Gerald Cavanagh was the first who felt something like shame at the
rebuke conveyed by this tearful embrace of his pure-hearted and
ingenuous daughters, and he said, addressing his wife:--
"We're wrong to defend him, or any one, for the evil he has done,
bekaise it can't be defended; but, in the mane time, every day will
bring him more sense an' experience, an' he won't repute this work;
besides, a wife would settle him down."
"But, father," said Hanna, now speaking for the first time, "there's
one thing that strikes me in the business you're talkin' about, an' it's
this--how do you know whether Hycy Burke has any notion, good, bad, or
indifferent, of marrying Kathleen?"
"Why," replied her mother, "didn't he write to her upon the subject?"
"Why, indeed, mother, it's not an easy thing to answer that question,"
replied Hanna. "She sartinly resaved a letther from him, an' indeed, I
think," she added, her animated face brightening into a smile, "that as
the boys is gone to bed, we had as good read it."
"No, Hanna, darling, don't," said Kathleen--"I beg you won't read it."
"Well, but I beg I will," she replied; "it'll show them, at any rate,
what kind of a reformation is likely to come over him.
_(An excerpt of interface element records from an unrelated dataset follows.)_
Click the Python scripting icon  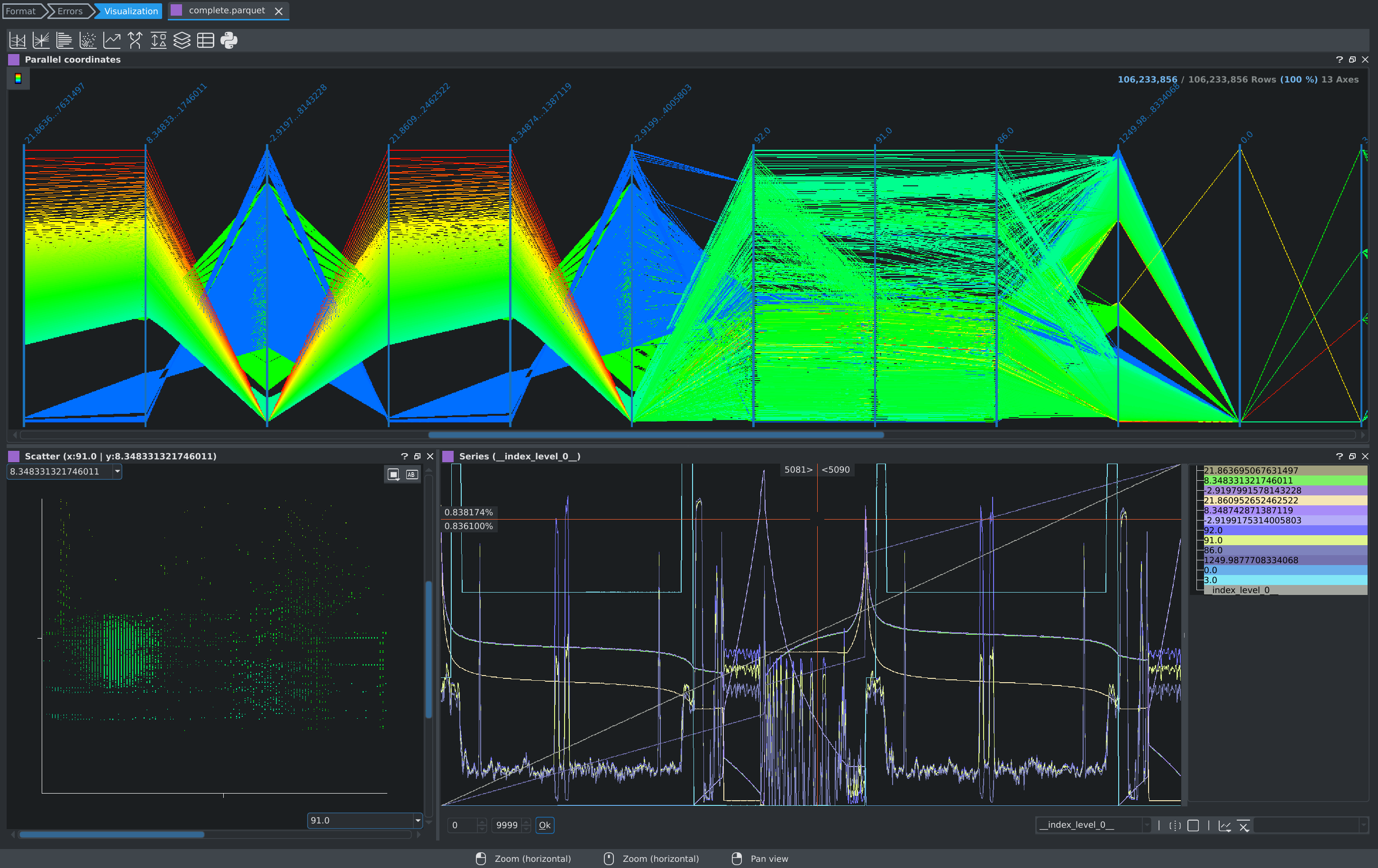coord(229,40)
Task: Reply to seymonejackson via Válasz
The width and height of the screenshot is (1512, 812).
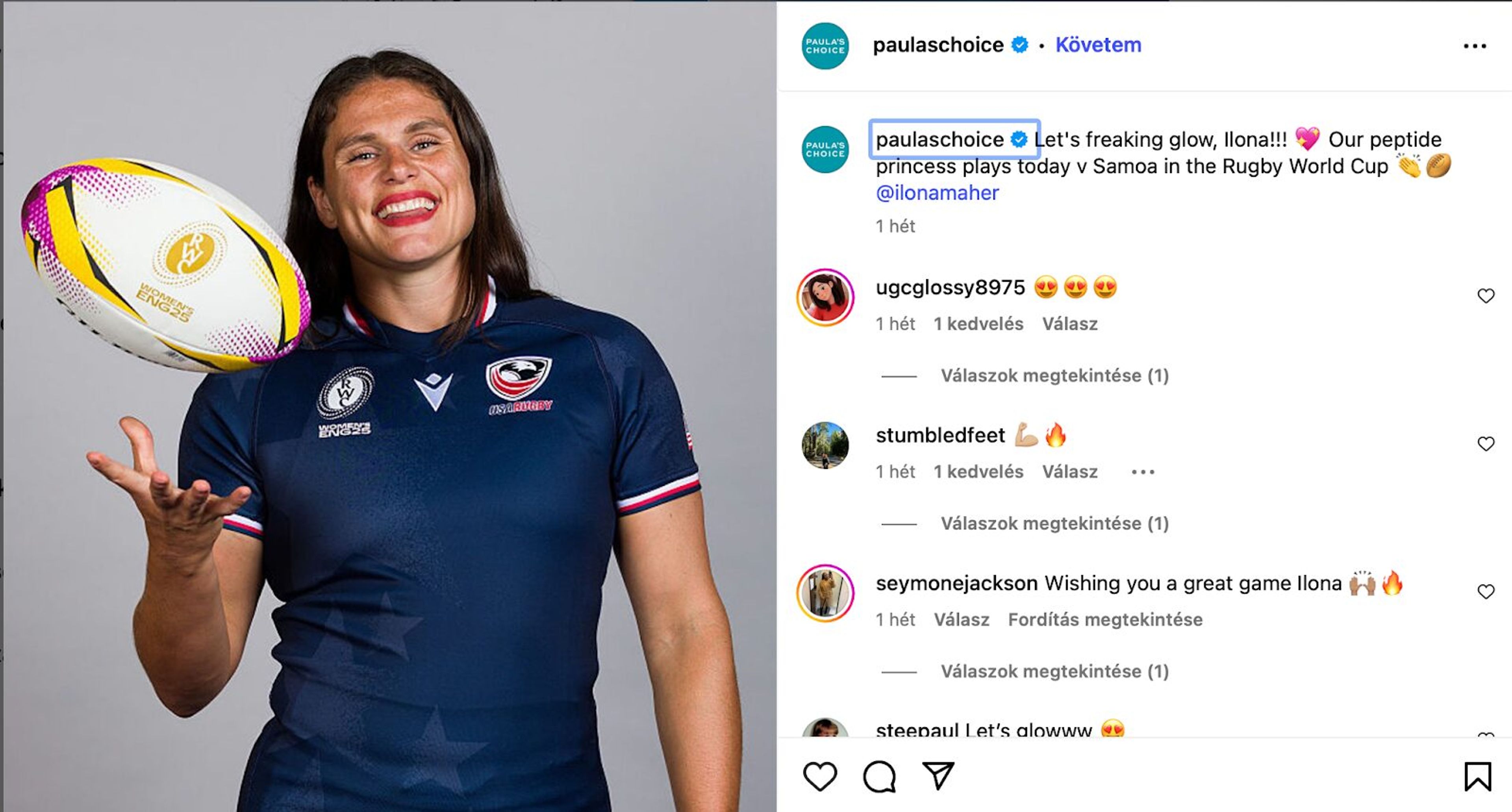Action: tap(962, 619)
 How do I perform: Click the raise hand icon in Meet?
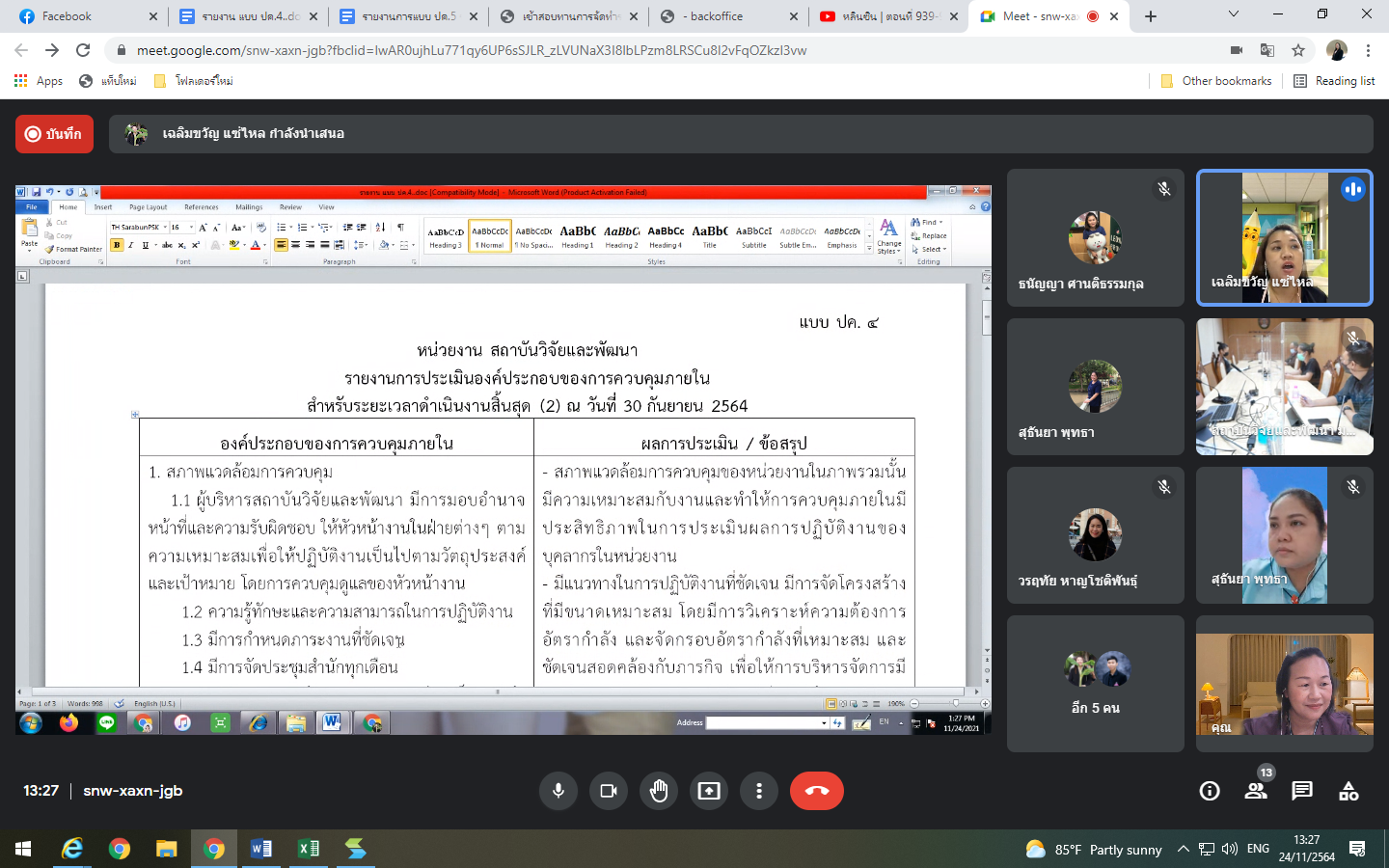[x=659, y=791]
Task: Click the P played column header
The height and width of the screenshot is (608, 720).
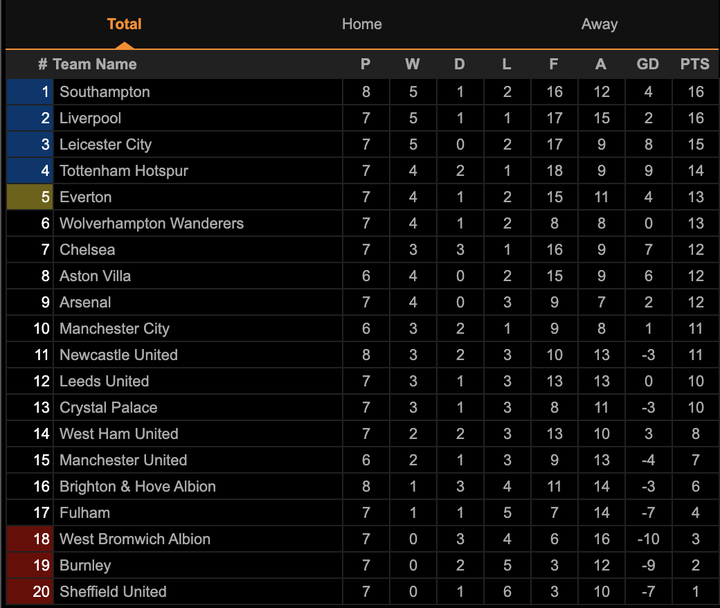Action: pos(366,64)
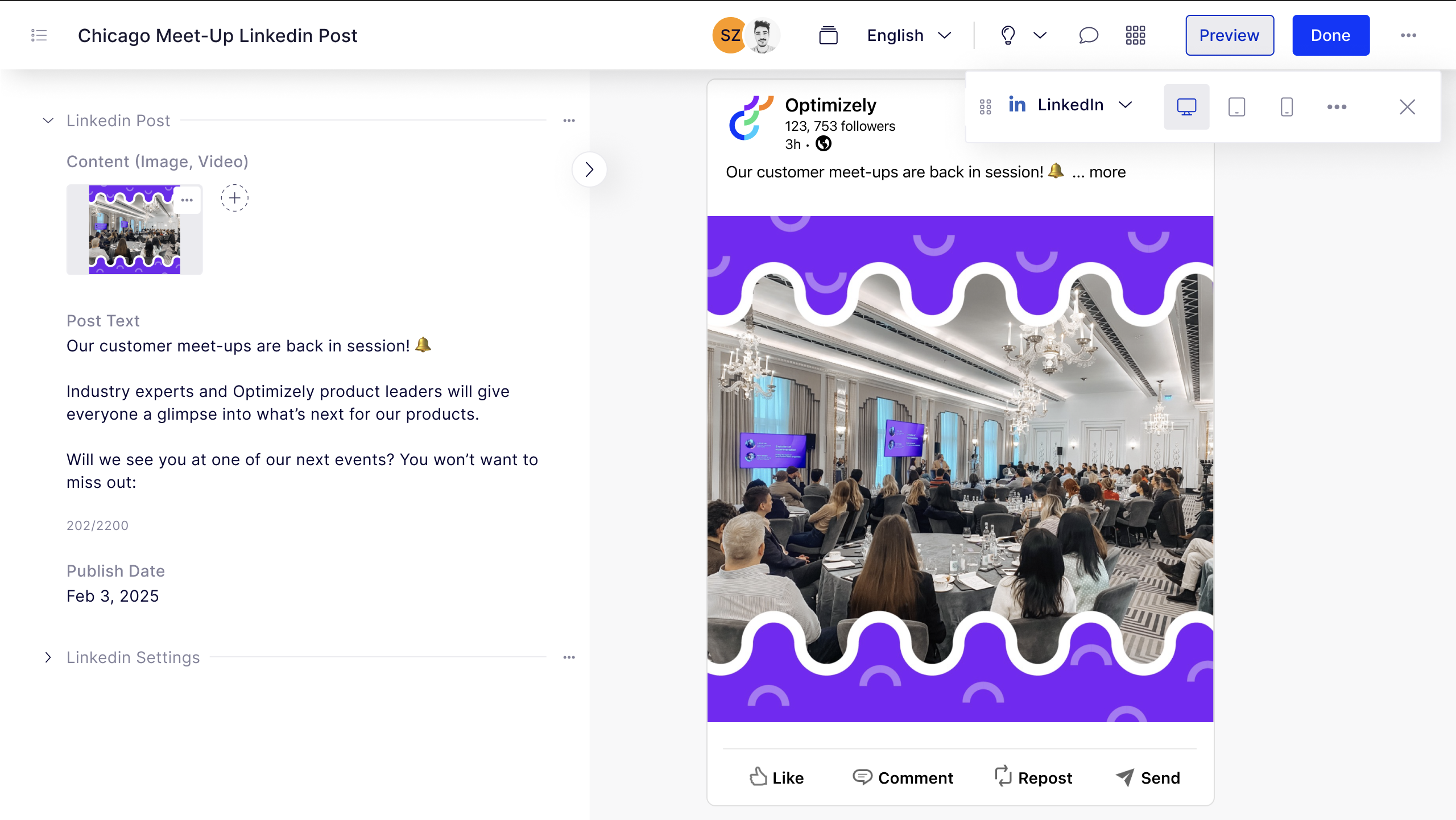Toggle the ideas panel chevron
This screenshot has height=820, width=1456.
point(1039,35)
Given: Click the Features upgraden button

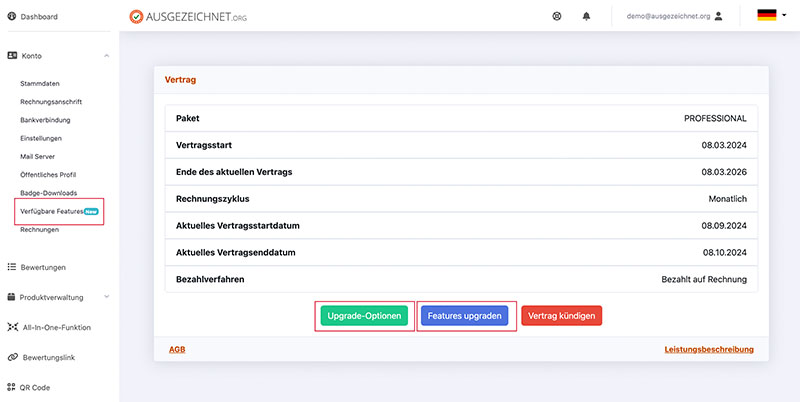Looking at the screenshot, I should 465,316.
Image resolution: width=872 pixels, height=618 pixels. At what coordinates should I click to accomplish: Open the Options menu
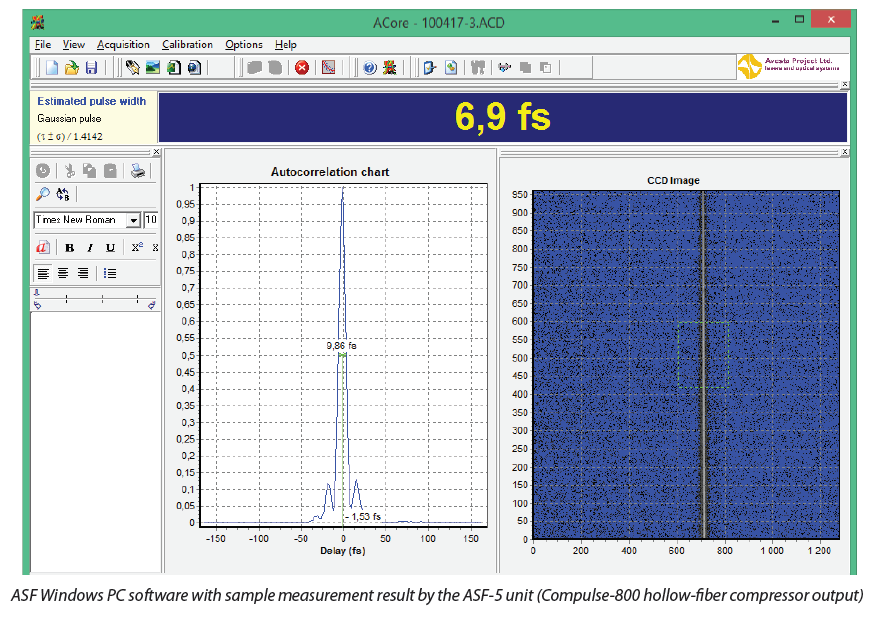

I have it here in
my pocket--ay, this is it. Now, father," she proceeded, looking at the
letter, "here is a letter, sent to my sister--'To Miss Cavanagh,' that's
what's on the back of it--and what do you think Hycy, the sportheen,
asks her to do for him?"
"Why, I suppose," replied her mother, "to run away wid him?"
"Na"
"Then to give her consent to marry him?" said her father.